Violence exists all around us. The media and many movies display violence. Some parents of teens exhibit domestic violence, and in recent years, there has been violence in many schools across the country. Furthermore, there are violent video games which many adolescents love and many adults question whether those video games contribute to the violence in our society.
In fact, up until recently, it has been thought that those who are the victims of violence, meaning that they experience violence inflicted on themselves, are at risk for developing PTSD. For instance, if a teen has experienced a car accident, rape, or physical/sexual abuse, he or she may be vulnerable to developing PTSD symptoms, such as anxiety and fear.
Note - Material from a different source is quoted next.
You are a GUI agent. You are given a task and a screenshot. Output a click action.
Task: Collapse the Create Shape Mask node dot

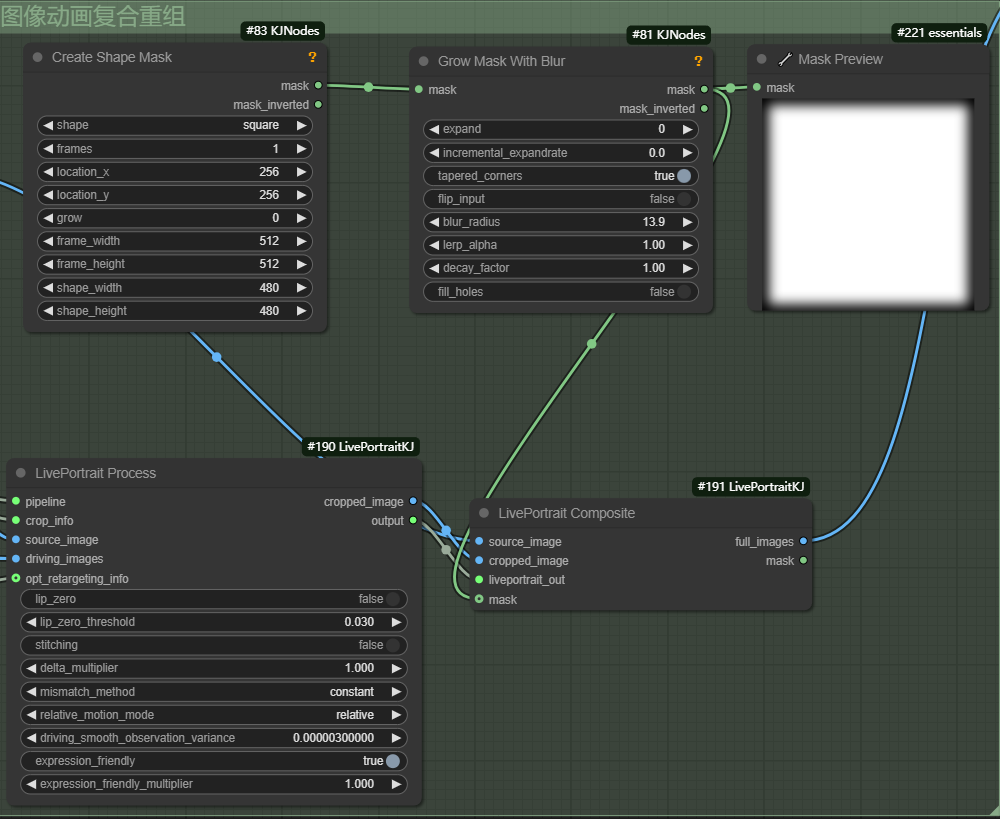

However, research is indicating that simply being a witness to violence can be just as traumatic. This is true of children and teens that have witnessed domestic violence between their parents, have been exposed to violence in the news, and who have witnessed violence in their urban communities.
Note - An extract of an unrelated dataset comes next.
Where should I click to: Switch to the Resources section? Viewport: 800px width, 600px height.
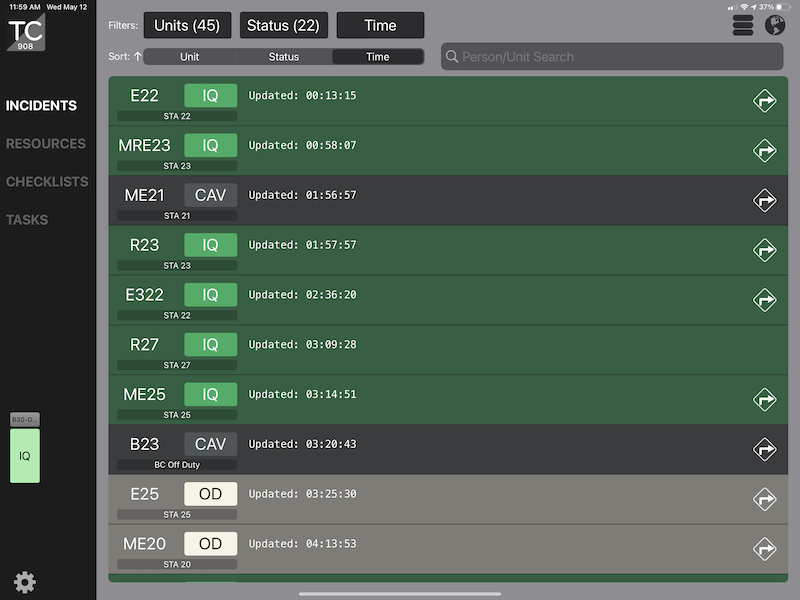point(46,144)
A study at Boston Medical Center found that one in ten children and teens had observed a shooting or knifing by the age of six. Half of the violence reported occurred on the streets and half in the home. In Los Angeles, children and teens witness 10-20% of homicides. At least one third of American children and teens have witnessed domestic violence between their parents, and most have witnessed multiple occasions of violence.
Parents or other adults in a teen’s life can talk about the dangers of witnessing violence. They can help protect that teen against the repercussions of witnessing violence, including having them talk about the violent situation with a trusted adult or therapist. Talking about what has made an impact on a teen’s life can be helpful in sorting it out.
Another form of violence is Cyber Bullying. It happens when a teen or child is harassed, embarrassed, threatened, or tormented using digital technology. As the Internet becomes more and more popular as a means of communication, the web and social media are becoming a venue for bullying. It often happens more than once and includes the use of texting or cellular phones to post images or text on the web. For instance, an image and demeaning messages might be posted on Facebook (social bullying), uploading embarrassing images, or spreading gossip or rumors through instant or text messaging. There are a number of ways to cause humiliation for another person on the way if someone had the intention to do so. There are many organizations that are working towards preventing cyber bullying, including helping children and teens identify what might be harmful on the Internet.
Another danger that teens face is mental illness and the threat of suicide. Mental illness can in fact result from witnessing or experiencing violence. For instance, depression, anxiety, phobias, and posttraumatic stress disorder are all illnesses that can result from violence. However, these illnesses can also develop as a result of other circumstances, such as living in a home where one family member experienced an addiction. Although many adolescents do not get the mental health treatment they need, especially because mental illness still carries such a stigma, it’s important to talk to a psychologist or therapist. Mental illness can worsen over time if not treated, such as depression which is the precursor to suicide.
If an adolescent is having trouble functioning at home or school, talk to a mental health professional right away. In fact, parents or adolescents themselves can make that contact in order to prevent the worsening of depression or anxiety or bipolar disorder.
Violence, cyber bullying, and mental illness are dangers that teens must be aware of and protect themselves against. With the right support, many teens will move through adolescence harm-free.